- Working data -
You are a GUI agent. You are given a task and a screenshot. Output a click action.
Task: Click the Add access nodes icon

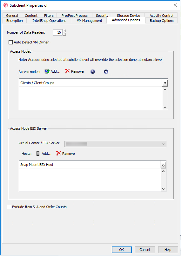click(x=47, y=71)
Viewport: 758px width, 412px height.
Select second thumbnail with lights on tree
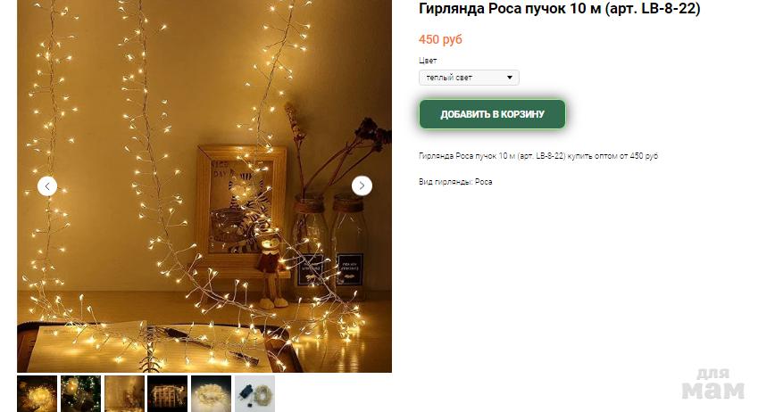click(x=80, y=393)
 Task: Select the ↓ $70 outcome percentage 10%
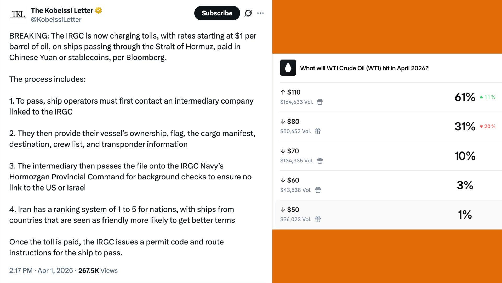coord(465,156)
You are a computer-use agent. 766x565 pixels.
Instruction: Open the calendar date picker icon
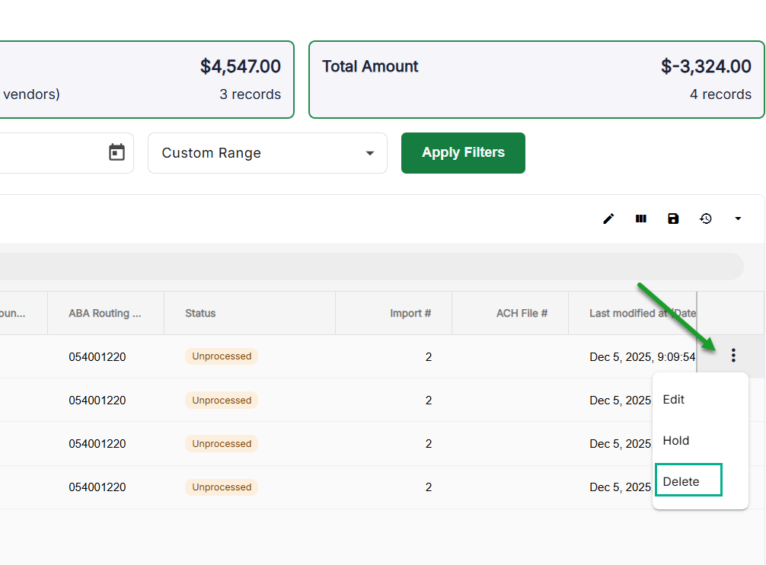(x=116, y=152)
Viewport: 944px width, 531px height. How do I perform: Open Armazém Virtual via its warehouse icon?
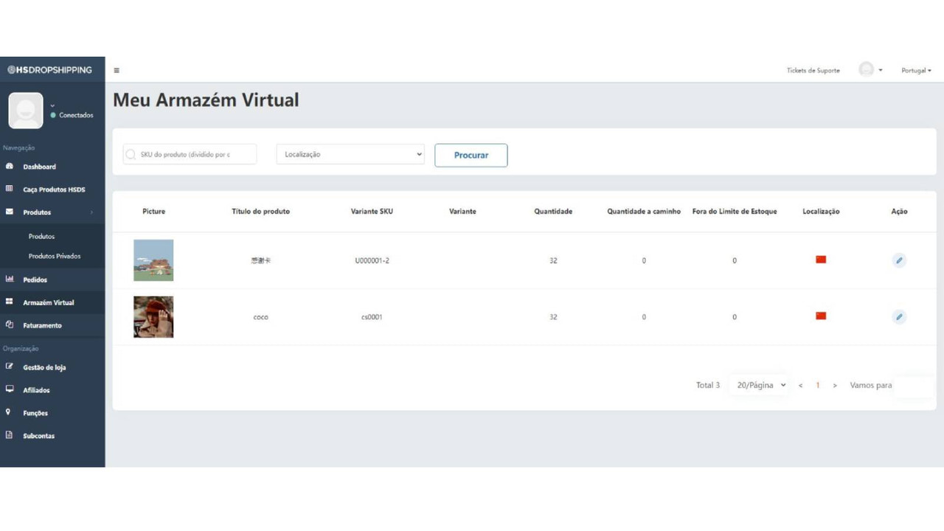(10, 302)
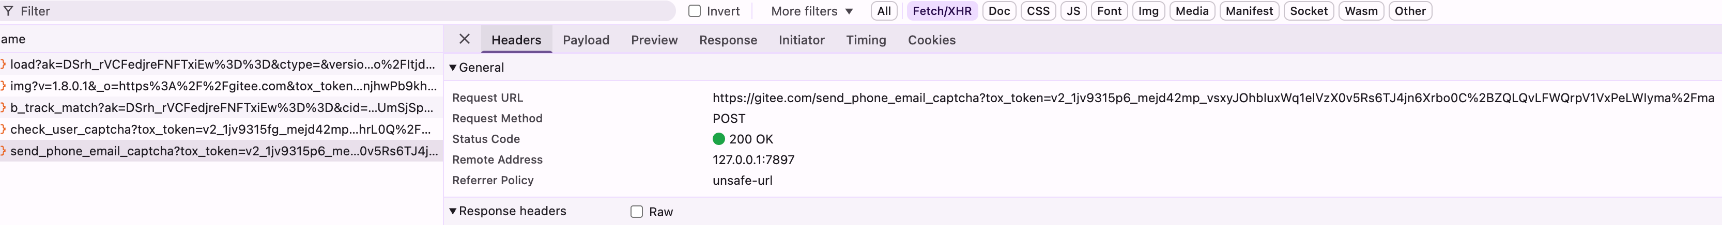Collapse the General section
Image resolution: width=1722 pixels, height=225 pixels.
(453, 67)
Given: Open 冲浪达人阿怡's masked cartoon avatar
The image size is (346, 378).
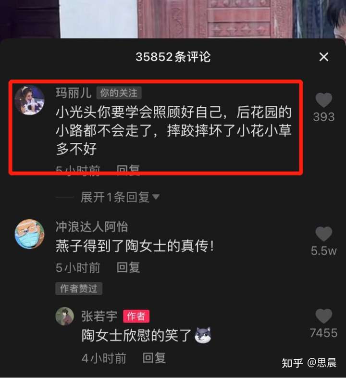Looking at the screenshot, I should coord(30,234).
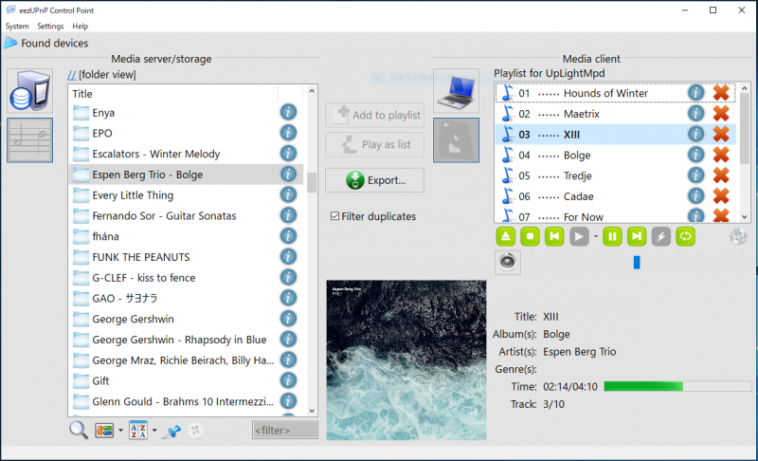Click the Export... button
The width and height of the screenshot is (758, 461).
pos(374,180)
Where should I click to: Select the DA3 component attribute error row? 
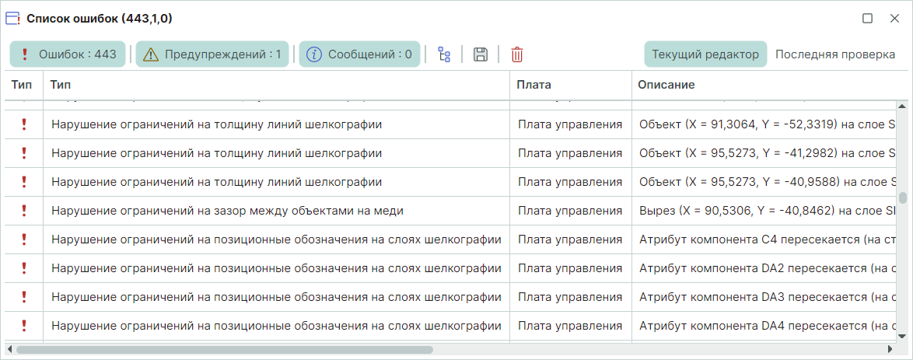pos(276,296)
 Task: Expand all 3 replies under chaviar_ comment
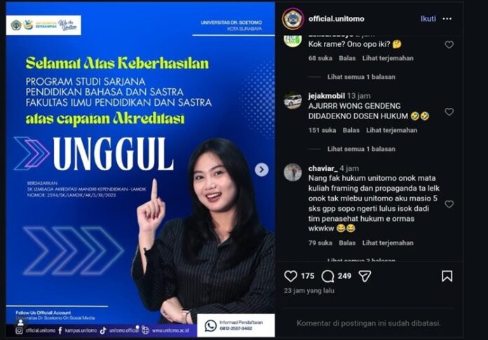pyautogui.click(x=361, y=260)
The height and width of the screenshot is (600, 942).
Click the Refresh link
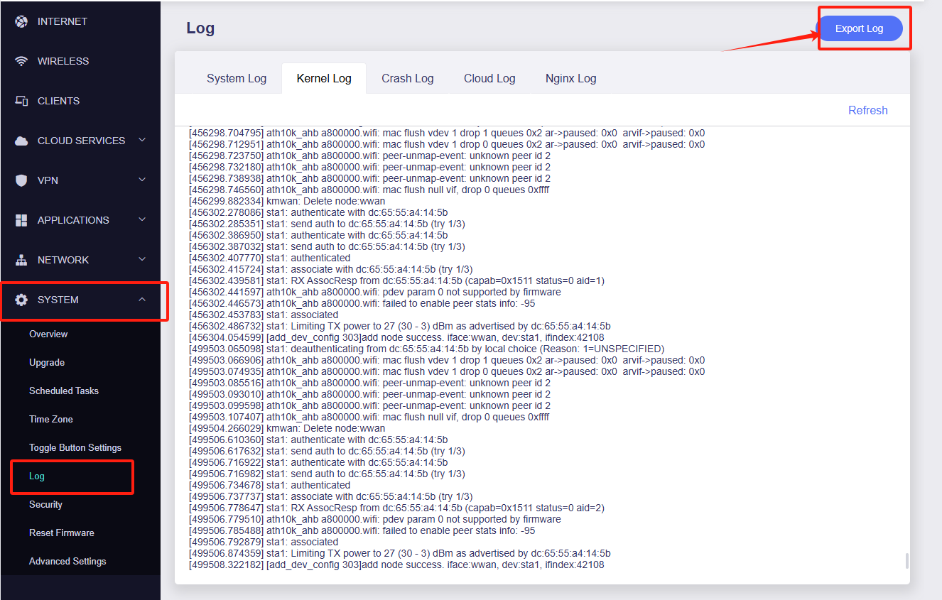point(867,110)
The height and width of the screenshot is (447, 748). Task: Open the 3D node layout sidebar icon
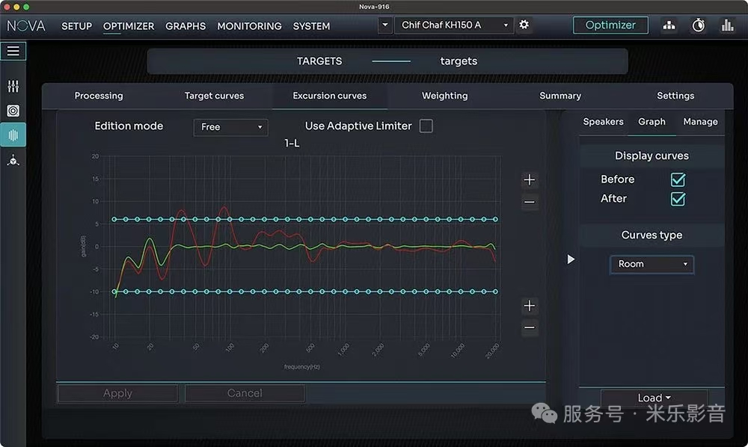click(x=13, y=160)
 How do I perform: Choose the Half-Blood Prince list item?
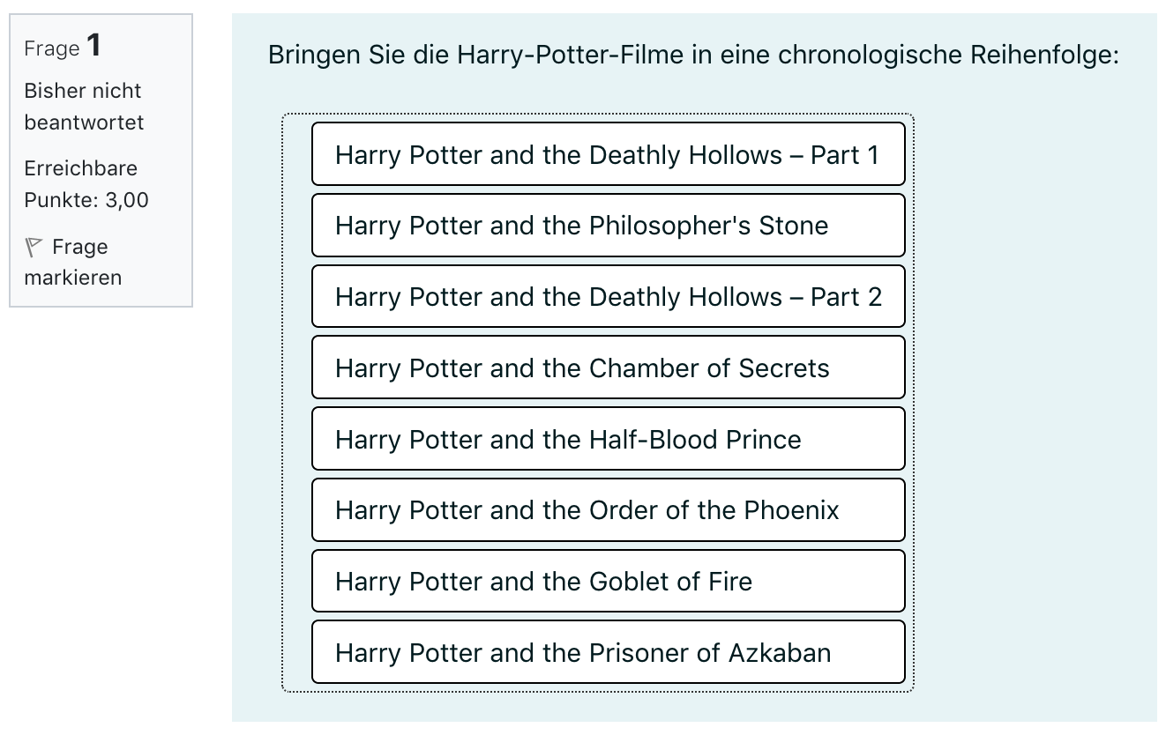(x=608, y=439)
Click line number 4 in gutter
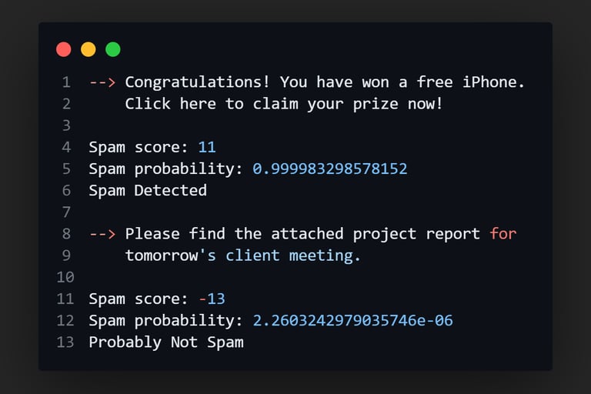Screen dimensions: 591x394 pyautogui.click(x=66, y=146)
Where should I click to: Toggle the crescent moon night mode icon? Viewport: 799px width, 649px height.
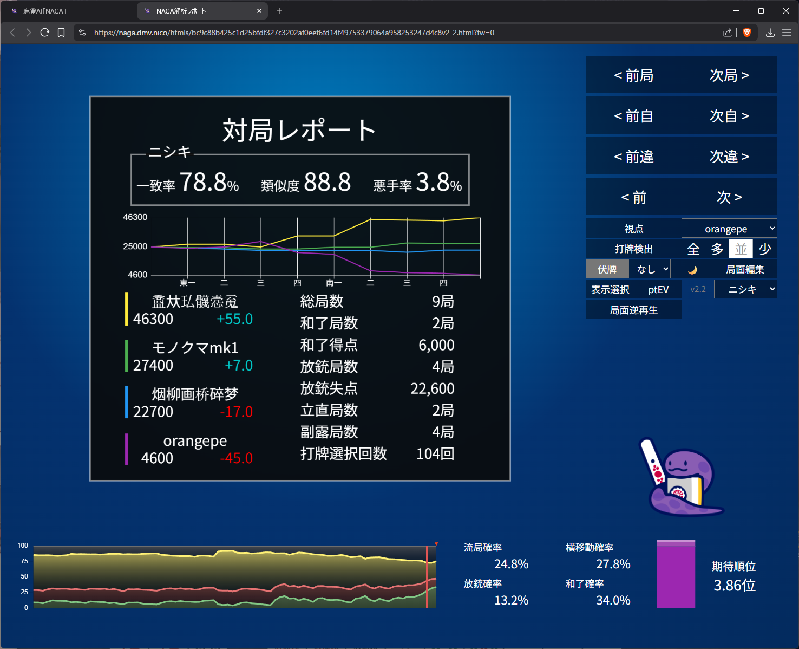point(692,270)
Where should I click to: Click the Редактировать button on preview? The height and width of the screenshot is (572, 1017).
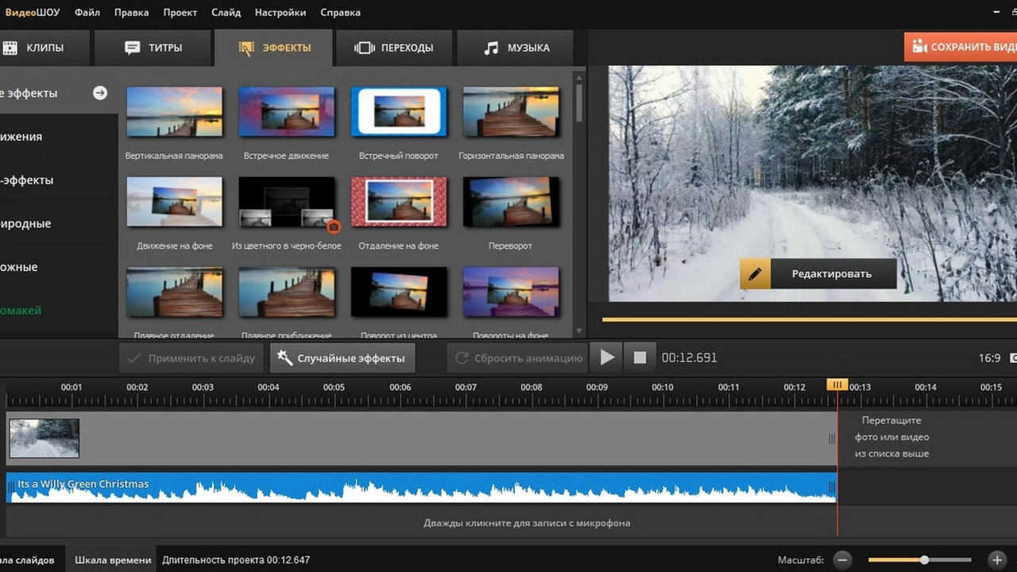[x=831, y=274]
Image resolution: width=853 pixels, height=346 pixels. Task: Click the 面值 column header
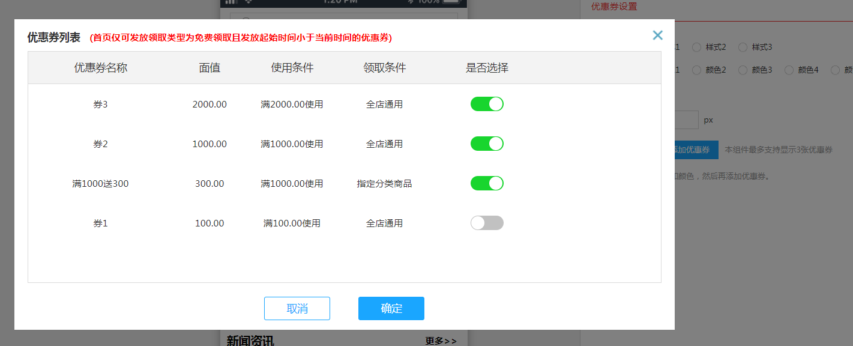click(x=209, y=68)
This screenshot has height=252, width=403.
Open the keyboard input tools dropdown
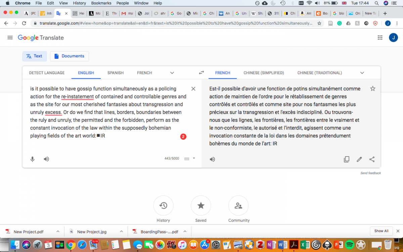(194, 159)
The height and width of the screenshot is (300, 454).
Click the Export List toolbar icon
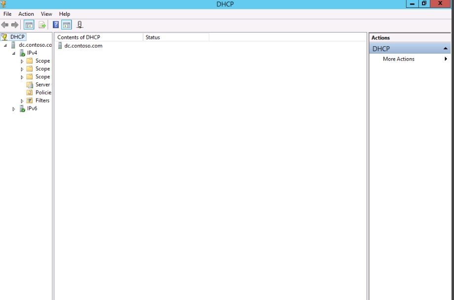[42, 25]
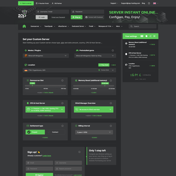Select the Contract settlement type

point(55,132)
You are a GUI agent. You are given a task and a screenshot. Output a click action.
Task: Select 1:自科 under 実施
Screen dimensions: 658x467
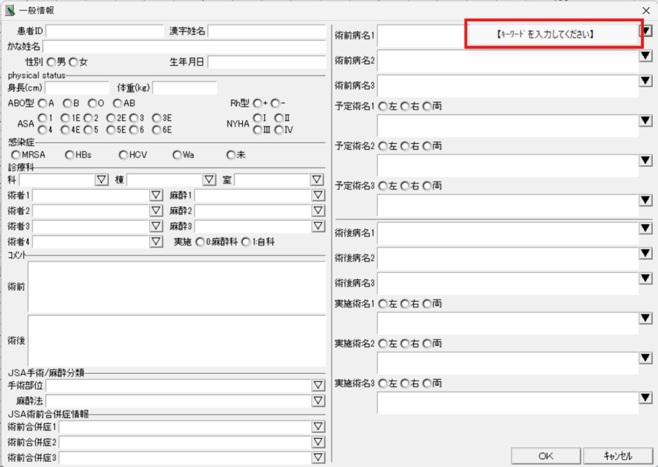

- About this exercise -
Copy each of the entries above precisely, and drop whatever pictures they hold.

- Task result -
You are a GUI agent. You are given a task and a screenshot. Output a click action.
Task: Click the Add access nodes icon

click(x=47, y=71)
Viewport: 758px width, 412px height.
Select second thumbnail with lights on tree
click(x=80, y=393)
 Task: Select the ↓ $70 outcome percentage 10%
coord(465,156)
You are a computer-use agent. 766x565 pixels.
Instruction: Open the calendar date picker icon
(x=116, y=152)
Viewport: 944px width, 531px height. How do I perform: Open Armazém Virtual via its warehouse icon?
(10, 302)
Collapse the General section
Image resolution: width=1722 pixels, height=225 pixels.
(453, 67)
Given: Open 冲浪达人阿怡's masked cartoon avatar
The image size is (346, 378).
Looking at the screenshot, I should coord(30,234).
Click the Export... button
The width and height of the screenshot is (758, 461).
pos(374,180)
Where should I click to: Select the DA3 component attribute error row? 
pos(276,296)
 Task: Expand all 3 replies under chaviar_ comment
pyautogui.click(x=361, y=260)
The height and width of the screenshot is (600, 942).
Click the Refresh link
point(867,110)
The height and width of the screenshot is (447, 748). Task: Open the 3D node layout sidebar icon
click(x=13, y=160)
 How do I perform: Choose the Half-Blood Prince list item?
(x=608, y=439)
Click line number 4 in gutter
Screen dimensions: 591x394 pyautogui.click(x=66, y=146)
Where should I click to: Toggle the crescent moon night mode icon? Viewport: 799px width, 649px height.
point(692,270)
Where should I click to: Click the Редактировать button on preview? The height and width of the screenshot is (572, 1017).
[x=831, y=274]
Image resolution: width=853 pixels, height=346 pixels. Task: Click the 面值 column header
click(x=209, y=68)
This screenshot has height=252, width=403.
Open the keyboard input tools dropdown
(194, 159)
The height and width of the screenshot is (300, 454).
Click the Export List toolbar icon
[42, 25]
Select the Contract settlement type

point(55,132)
You are a GUI agent. You are given a task and a screenshot. Output a click action.
Task: Select 1:自科 under 実施
Screen dimensions: 658x467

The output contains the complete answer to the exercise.